Teachers know that at the beginning of the new school year, not only do they need to learn each student’s name, it’s critical that they find a way to connect with them. This connection is necessary to motivating student learning and growth. Especially with struggling students, they need to feel their teacher cares and “knows” them.
In an average classroom, teachers have students of varied interests, strengths, deficiencies, emotional and behavioral needs. In order to meet those needs, teachers have been trained in the art of differentiation, which means to tailor the lessons, strategies and processes to the student. As parents can attest, no two children learn the same way and at the same pace. What works for one child often does not work for all.
These understandings are in direct contrast to the “one size fits all” mandates coming from districts and states to “fix” the educational process. “What” is being taught has always needed to be standardized, but in recent years, state lawmakers are making the decisions about “how” they should be taught. Lawmakers are needed for funding education, but they have begun to overstep into the classroom. A perfect example of this is the teaching of reading in our elementary schools.
Having spent over 30 years doing so, I have seen the pendulum swing from little phonics instruction to a complete focus on phonics. The truth is there is no magic bullet that will teach all students to read at an expected time. The mistake made time and again in education is to throw out everything educators have learned in the past to make room for a new philosophy, strategy or fad.
Students in the kindergarten and first grade classrooms visited at Paradise Canyon Elementary eagerly listened and shared their own experiences with first responders and reading, St. George, Utah, March 2, 2022 | Photo by Ammon Teare, St. George News
In reaction to low state reading test scores in 2022, the decision was made by mostly politicians and school boards, neither of which have actually taught reading, to implement a very standardized, scripted method of teaching reading. The same is happening across the nation. The most worrisome part of this law is how it is being implemented. Teachers were told that their past practices, no matter how successful, were no longer to be used. All students were to receive the same instruction in the same way and teachers will be held accountable for fidelity in its implementation.

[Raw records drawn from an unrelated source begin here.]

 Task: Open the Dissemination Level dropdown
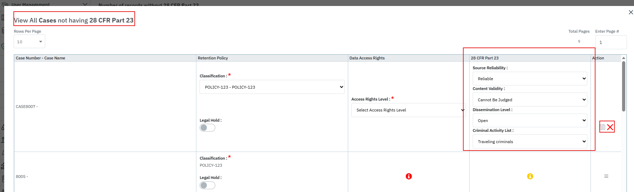pos(530,121)
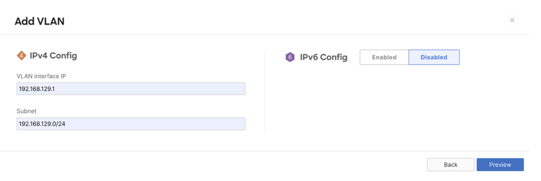
Task: Click the IPv6 Config heading text
Action: [324, 57]
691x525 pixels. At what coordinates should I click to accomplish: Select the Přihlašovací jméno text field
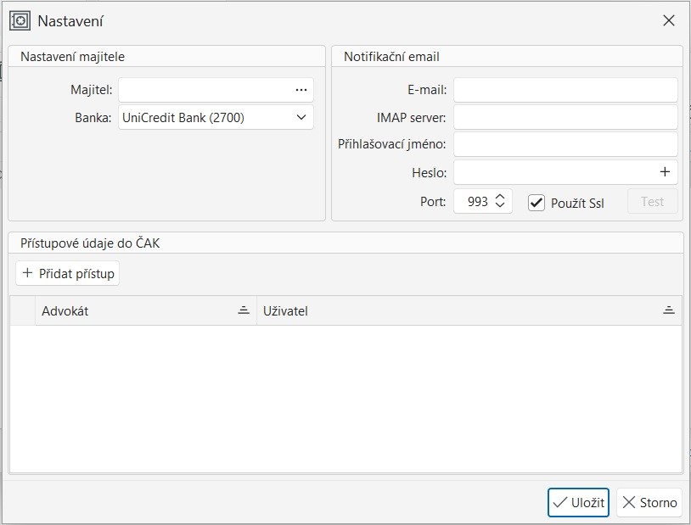[565, 144]
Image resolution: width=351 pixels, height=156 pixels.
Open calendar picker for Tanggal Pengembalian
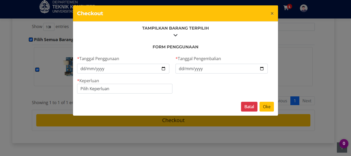point(262,69)
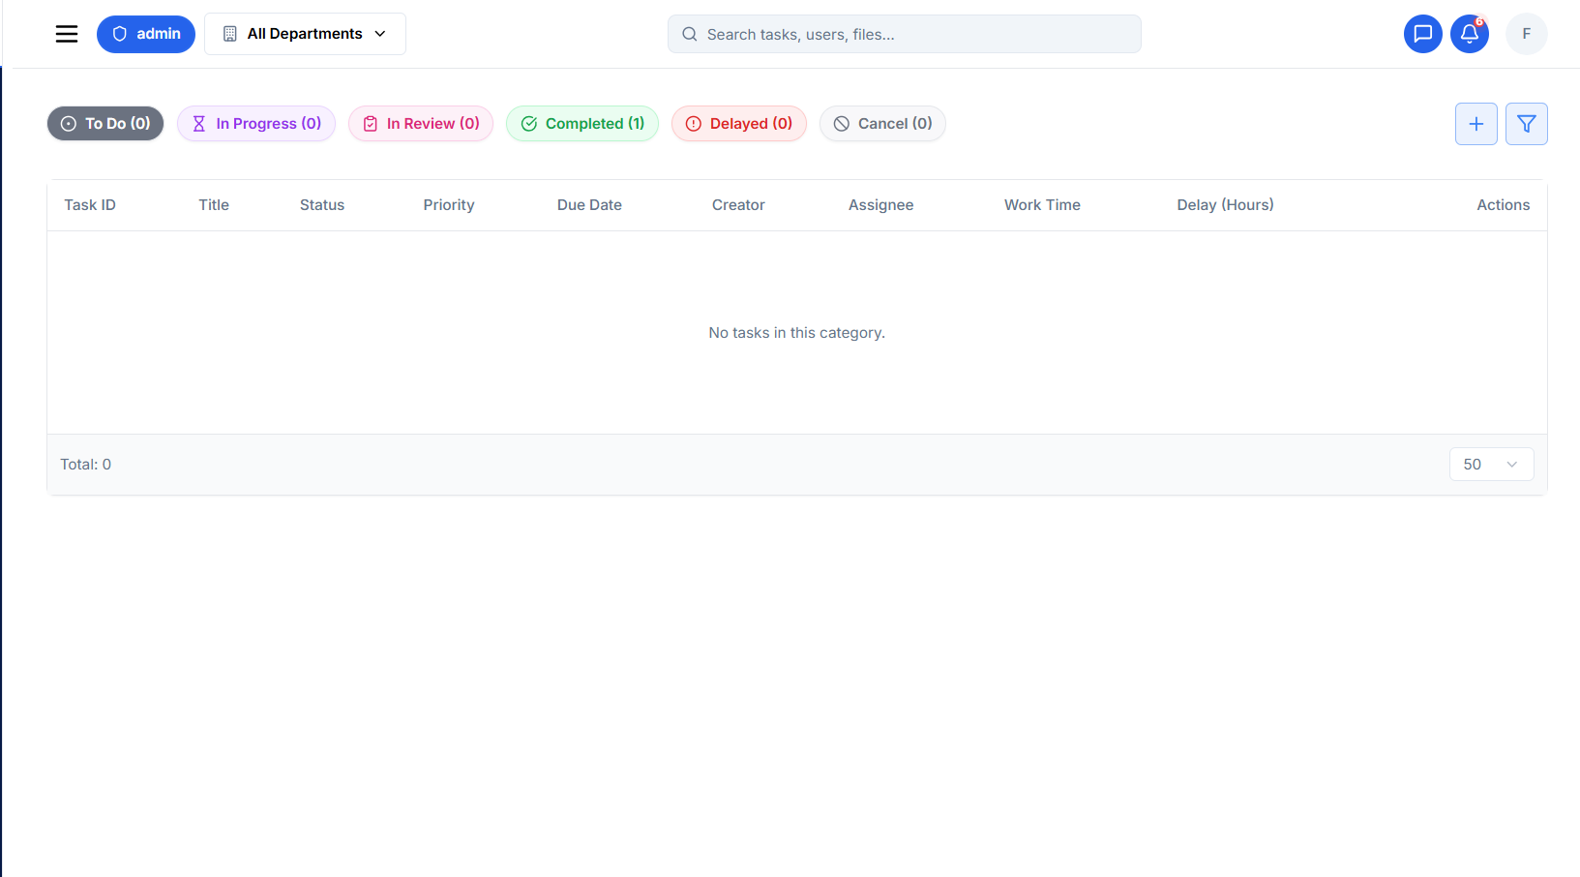This screenshot has width=1580, height=877.
Task: Click the plus icon to add task
Action: click(1476, 124)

Never in my career has a particular philosophy of teaching reading and curriculum been mandated by law. These decision-makers actually think they know better than teachers. The loss of teacher autonomy and their right as professionals to make decisions about how to teach the most fundamental subject — reading — has been taken away. In 10-20 years when we, as a nation, look back and see it was not the magic bullet we were hoping for. Will anyone accept the blame?
This movement, affecting both public and private schools, makes teachers more “implementers of programs” rather than trustworthy professionals who are closest to their individual students. The trend is growing with math mandates about teaching and testing rolling out from our state. Will we continue to allow people far removed from the classroom and students to micro-manage daily teacher decisions? Parents don’t want this intrusion either. My experience is that parents value the teacher’s ability to know and make adjustments to meet their child’s needs.

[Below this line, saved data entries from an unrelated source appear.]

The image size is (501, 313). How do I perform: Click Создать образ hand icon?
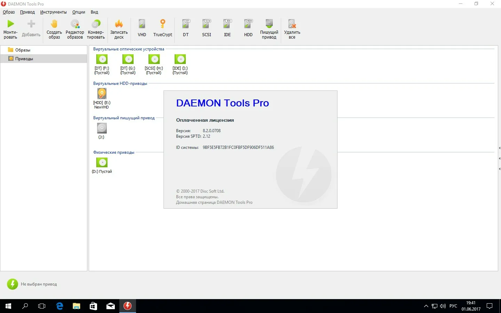coord(54,24)
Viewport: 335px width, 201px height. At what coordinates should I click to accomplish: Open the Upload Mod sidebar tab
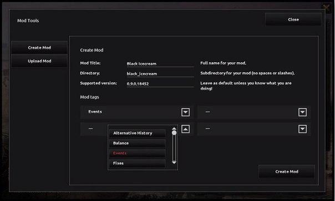39,61
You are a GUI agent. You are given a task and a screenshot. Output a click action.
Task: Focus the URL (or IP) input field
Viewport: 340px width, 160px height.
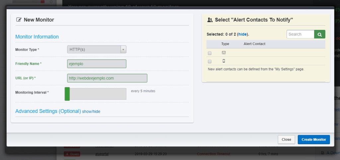click(107, 78)
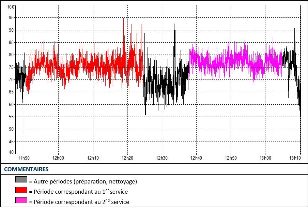Choose the 12h30 time axis label
308x207 pixels.
[x=162, y=158]
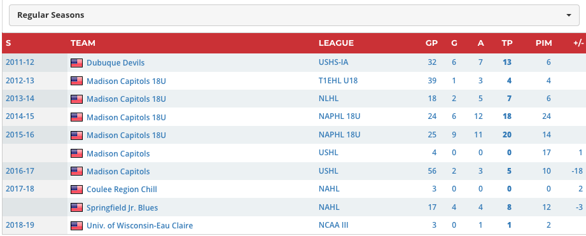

We should also worry about the consequences to the teaching profession. Teachers with 10 years or more experience can see the trend to take away autonomy in the classroom. However, new teachers will never have the freedom to expand their toolbox with the myriad strategies needed to meet diverse student needs. A freedom that I believe is truly the “Art of Teaching.” New teachers will become great “implementers” instead.

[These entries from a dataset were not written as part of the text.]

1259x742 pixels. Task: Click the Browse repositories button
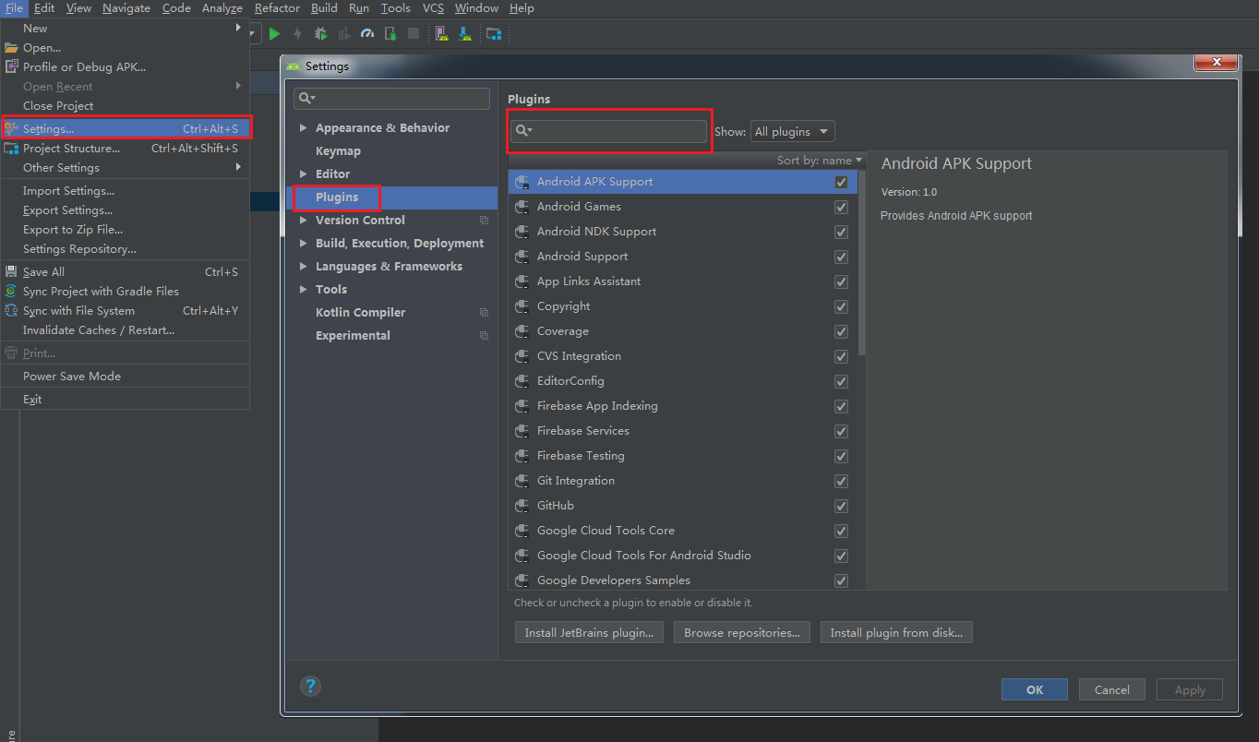click(742, 633)
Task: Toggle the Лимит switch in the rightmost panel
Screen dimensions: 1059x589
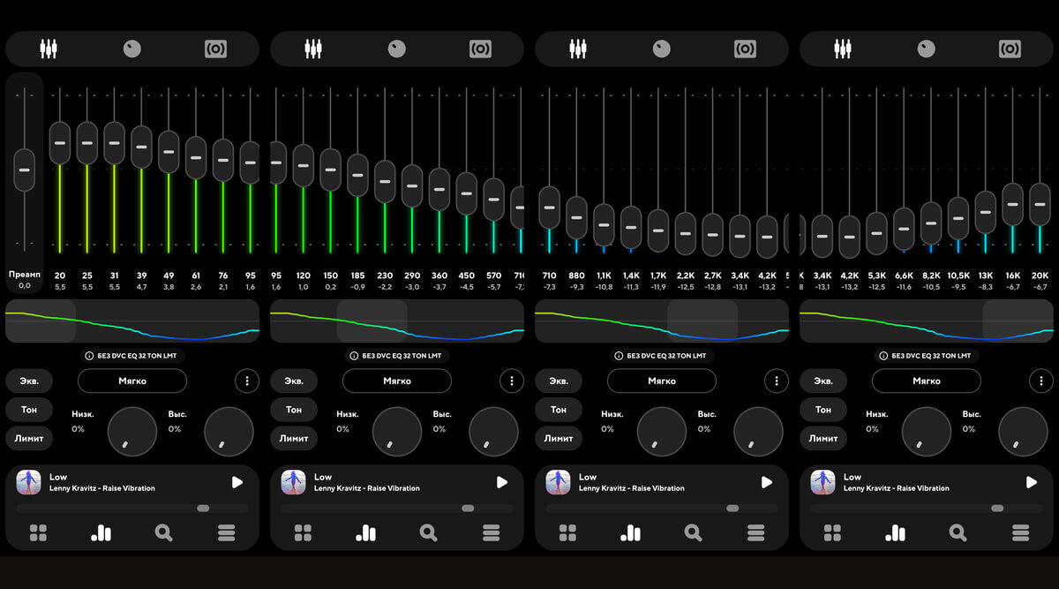Action: 823,438
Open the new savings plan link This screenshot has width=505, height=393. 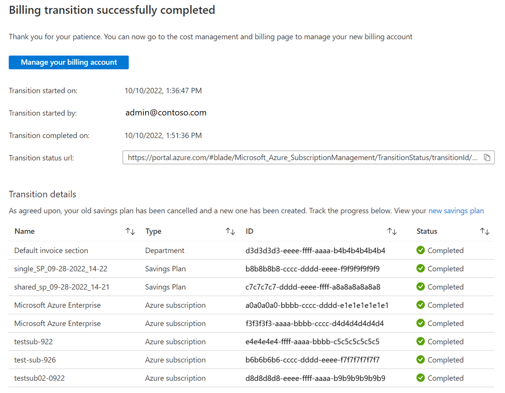click(456, 211)
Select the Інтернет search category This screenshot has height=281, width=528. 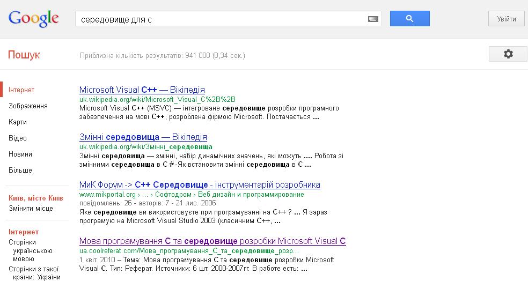coord(21,90)
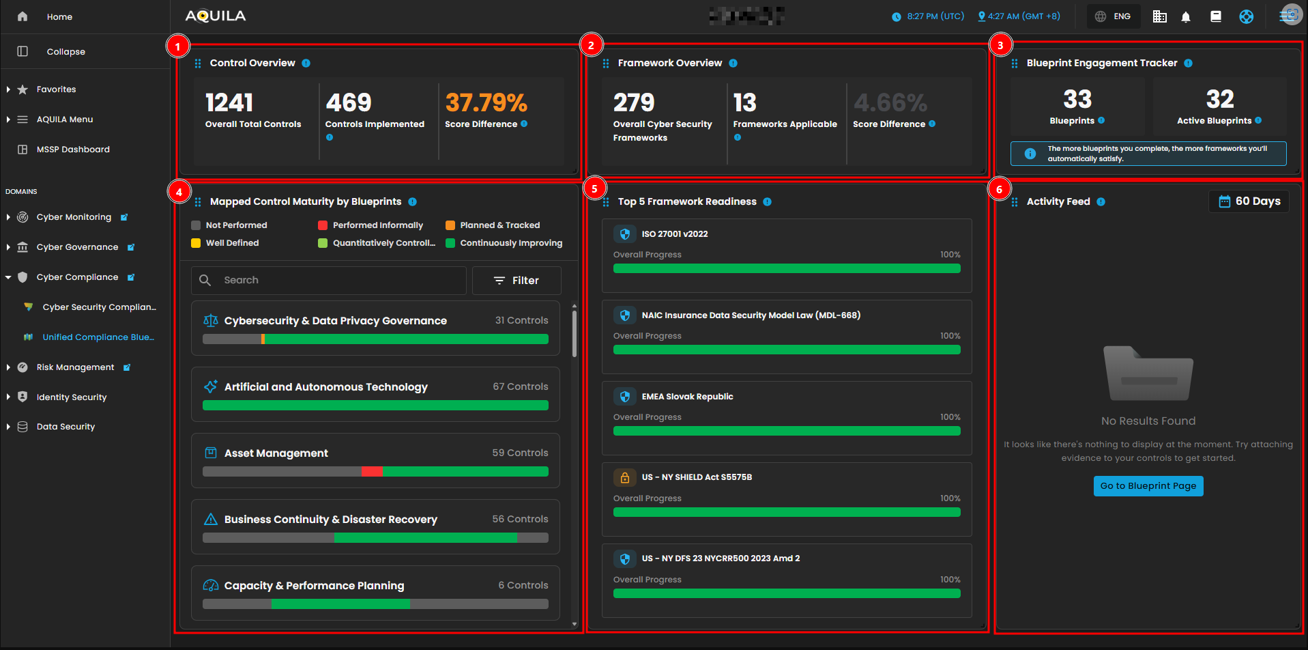Expand the Favorites section

[8, 89]

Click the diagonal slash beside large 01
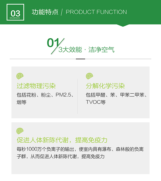[58, 46]
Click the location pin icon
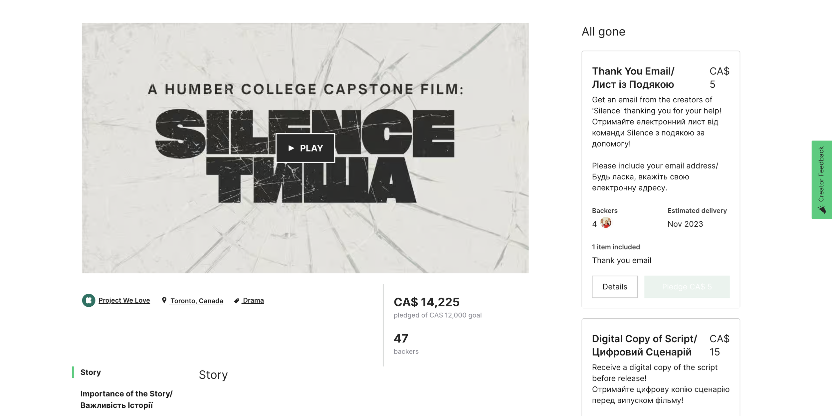This screenshot has width=832, height=416. click(x=164, y=300)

This trend in education is hidden because lawmakers and parents don’t see the unintended consequences of laws that mandate more of the decisions that used to be made by influential teachers who know better than anyone what their students need to learn and grow into successful humans. Teachers are fearful of speaking out and practically silenced into submission. If this trend continues it will erode confidence in teachers, and we will see less need for their training and preparation. After all, can’t anyone “implement” a program?
Submitted by ELLEN BENNETT, Washington City. Bennett taught for 27 years in Washington County elementary schools. She attended Brigham Young University and graduated from Southern Utah University with a master’s ineEducation. Besides teaching kindergarten and first grades, she spent the last 10 years teaching fourth grade at Coral Canyon Elementary.